Com 150 pessoas já inscritas, o projeto não se limita apenas ao esporte. Loeh enfatiza que “é muito mais do que futebol”. Ele menciona a importância das interações sociais que ocorrem durante os encontros, onde os participantes têm a oportunidade de cuidar da saúde mental e se sentirem menos solitários.
Visibilidade e saúde mental
O coordenador do núcleo trans do grupo ativista Estruturação, Ceu Otaviano, de 37 anos, reforça que a exclusão de pessoas trans em práticas esportivas é um problema sério. Ele acredita que o futebol pode ser uma ferramenta poderosa para melhorar a saúde mental dessa comunidade. “O projeto do futebol ajuda na saúde mental de muitas pessoas”, afirma Ceu.
Entre os participantes, a lojista Mayura Kali, de 24 anos, expressou seu desejo de ter mais tempo para se dedicar ao esporte, mas mesmo com uma rotina intensa de trabalho, ela encontra no futebol um espaço de alívio e alegria. “No futebol, posso ter conversas que não tenho no trabalho”, compartilha.

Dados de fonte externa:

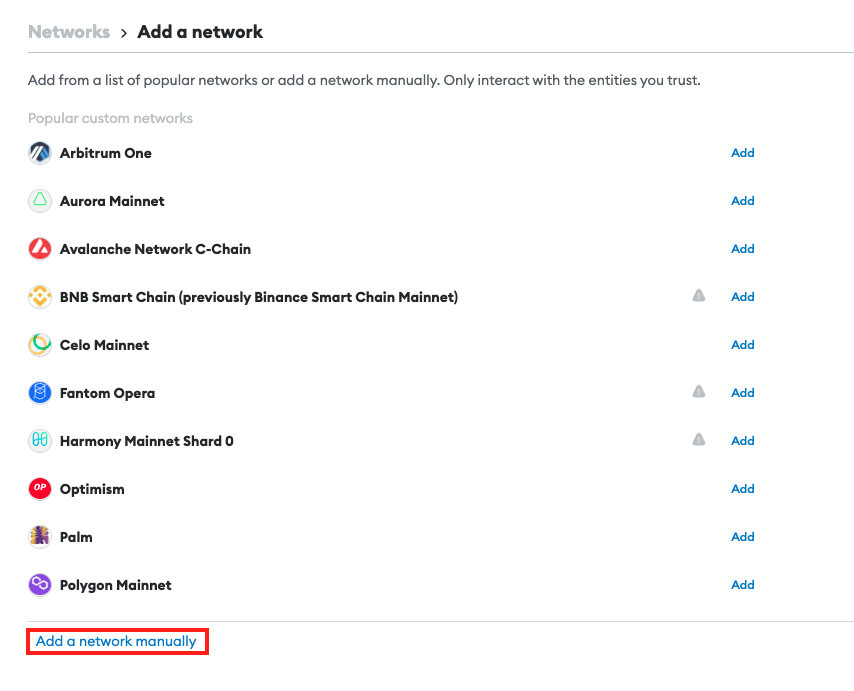This screenshot has width=854, height=691.
Task: Select the Harmony Mainnet Shard 0 logo
Action: (39, 441)
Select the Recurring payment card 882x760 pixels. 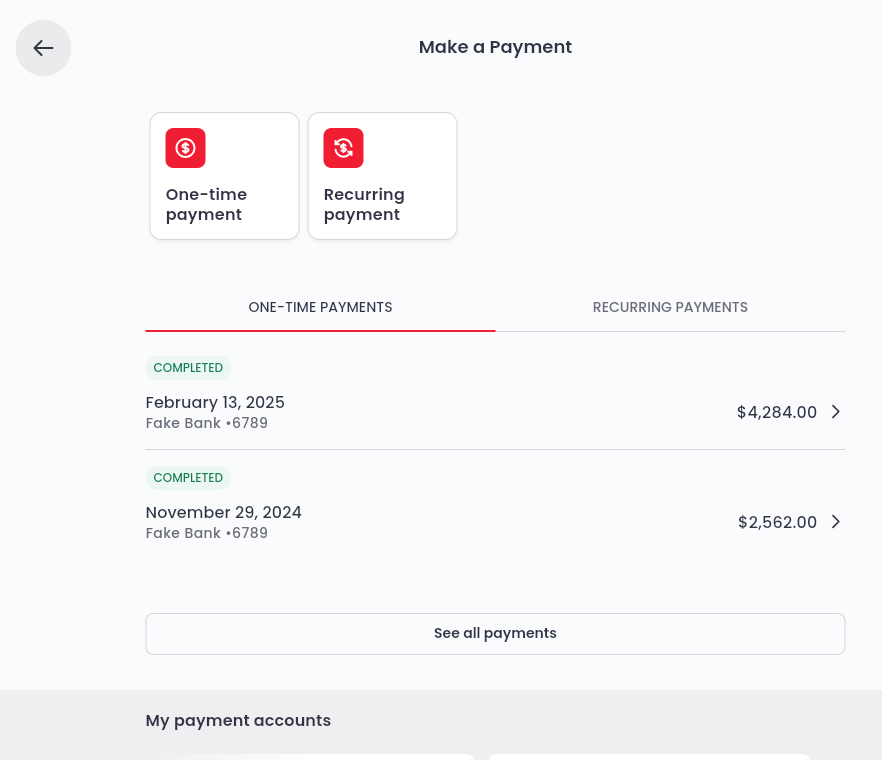pyautogui.click(x=382, y=175)
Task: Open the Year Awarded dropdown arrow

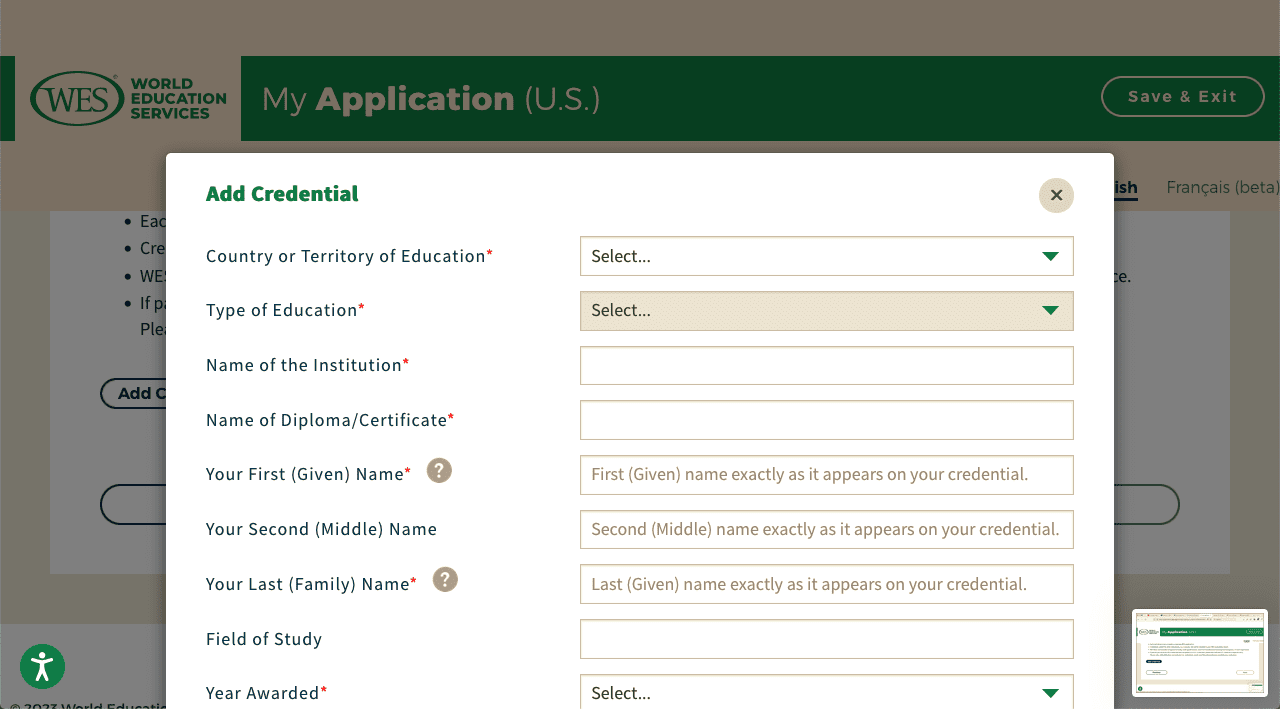Action: [x=1051, y=692]
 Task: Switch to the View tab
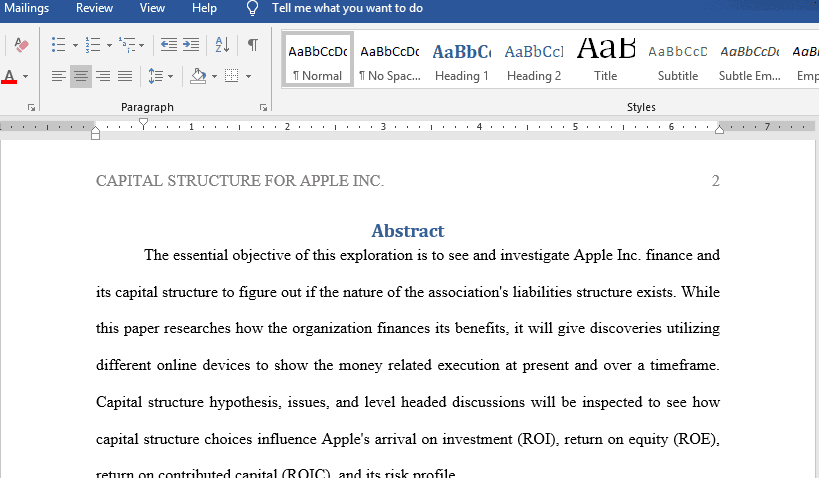[x=152, y=8]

A autônoma Lilith Lunar, de 25 anos, também destacou a importância dos encontros, que fortalecem as relações e ajudam a enfrentar as dificuldades do dia a dia. “Esses encontros que nos proporcionamos nos fortalecem para o dia a dia da vida da gente, que é tão difícil”, diz Lilith.
Espaços seguros e acolhedores
O professor Loeh lamenta que muitos participantes relatem experiências negativas em aulas de educação física, onde quadras e vestiários eram vistos como espaços de violência. Ele acredita que é essencial escolher ambientes que promovam a construção de relações saudáveis e que blindem os participantes de agressões e bullying. “Piadinhas ou apelidos não autorizados são proibidos na nossa atividade”, enfatiza.
O projeto também é um espaço de celebração e diversão, onde a população pode viver plenamente. Daymon Luiz, de 27 anos, pai de uma menina de três anos, também participou da celebração do Dia do Orgulho LGBTQIA+. Ele leva sua filha para o futebol e espera que ela cresça em um mundo mais inclusivo. “Espero que, quando ela crescer, o mundo seja bem melhor”, conclui.
Opinião
O projeto liderado por Loeh da Silva Araújo é um exemplo de como iniciativas comunitárias podem transformar vidas e promover a inclusão, mostrando que o esporte é uma poderosa ferramenta de união e fortalecimento social.